Incêndio destrói quarteirão de lojas no centro de Manaus
- Arnoldo Santos
- Direto de Manaus
Um incêndio, que começou por volta das 17h, destruiu um quarteirão do centro de Manaus nesta segunda-feira. Pelo menos oito lojas foram atingidas pelo fogo, que consumiu uma das áreas de prédios mais antigas da cidade.
Nesta região, a marior parte dos estabelecimentos comerciais vende produtos eletroeletrônicos e roupas, reminiscentes do tempo em que Manaus era conhecida pela venda de produtos importados com as facilidades fiscais da Zona Franca.
Os bombeiros foram acionados e interditaram a avenida Sete de Setembro, uma das principais vias de acesso ao centro da cidade. Cerca de 60 homens tentaram controlar o fogo, mas os prédios foram rapidamente destruídos. Segundo o Corpo de Bombeiros, o fato de os imóveis serem construções antigas, com telhado de madeira, ajudou a propagar o fogo com mais rapidez.
Prédios maiores e mais modernos da região foram evacuados. Entre eles, o prédio da Superintendência Regional do Banco do Brasil. "A superintendência já nos avisou que vamos ter de mudar para a agência da Praça XV (também no centro) por causa do incêndio. Nós temos um plano de evacuação, mas as chamas estavam muito altas e nos assustamos um pouco", disse um dos funcionários da agência.
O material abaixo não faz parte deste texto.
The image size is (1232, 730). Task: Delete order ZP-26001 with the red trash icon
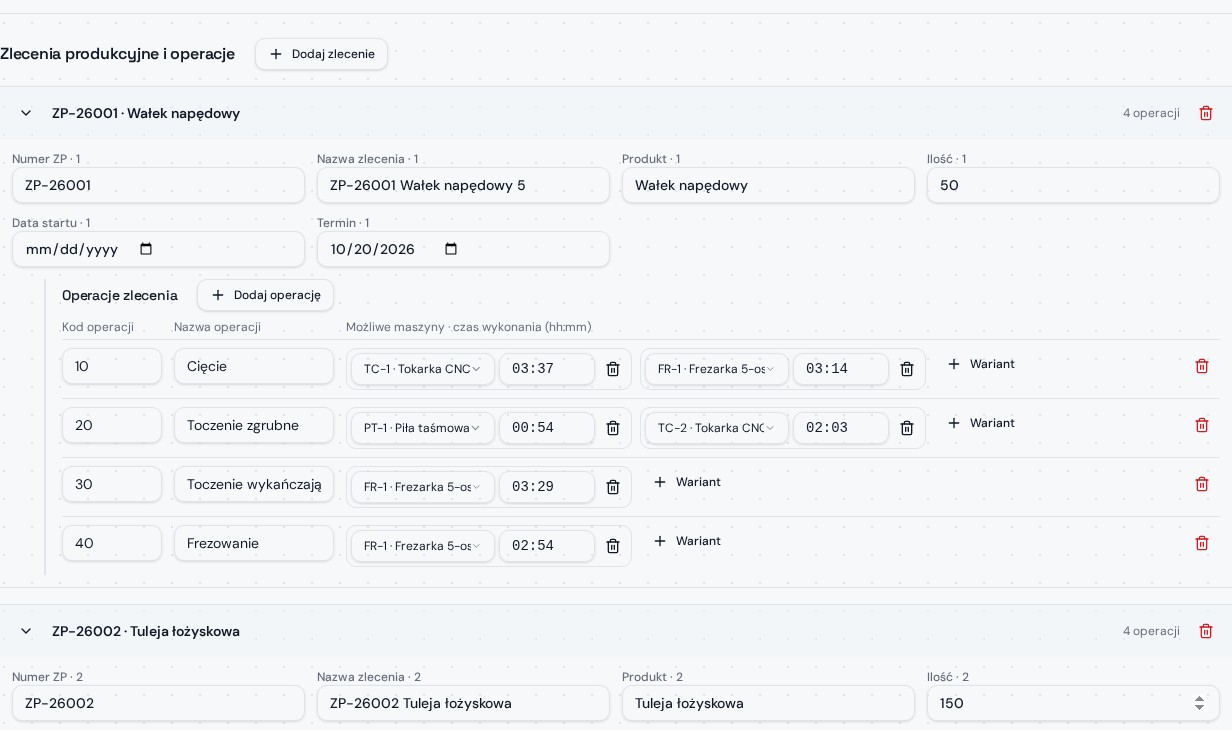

Ainda segundo os bombeiros, que continuam trabalhando, o objetivo é evitar que o fogo se alastre para outras lojas. As causas do incêndio ainda são desconhecidas, mas não houve vítimas. "Apesar do fogo ter se alastrado muito rápido, os funcionários das lojas foram logo evacuados. Nossa maior preocupação ainda é com o fogo poder se alastrar para as outras lojas por isso estamos cercando o quarteirão inclusive para não chegar ao prédio do Banco do Brasil que é o maior da área", disse o coronel do corpo de Bombeiros, Mário Belota.
O prédio incendiado é um dos mais antigos do centro de Manaus com mais de 80 anos de construção, pertencente ao casario tombado da capital amazonense. Mas como o fogo, há um grande risco dele vir abaixo. A Defesa Civil isolou a área e os bombeiros só chegam próximo alguns metros das portas das lojas.
"A parte da frente ainda está estável, mas toda a estrutura de trás é segurada pelas paredes. O problema é que algumas partes da fachada lateral já apresenta rachaduras e pode desabar. Por isso só vamos poder fazer algum tipo de avaliação mais precisa quando o fogo for totalmente debelado", disse o engenheiro da defesa civil, Antonio Belém.
"Esta área sempre foi usada com fins comerciais. Mesmo no tempo áureo da borracha, a avenida Sete de Setembro já era muito movimentada. Por isso os prédios são usados até hoje como lojas. É uma perda considerável para o patrimônio histórico de Manaus caso o prédio seja realmente condenado e desabe", disse o historiador Pontes Filho para a reportagem do Terra.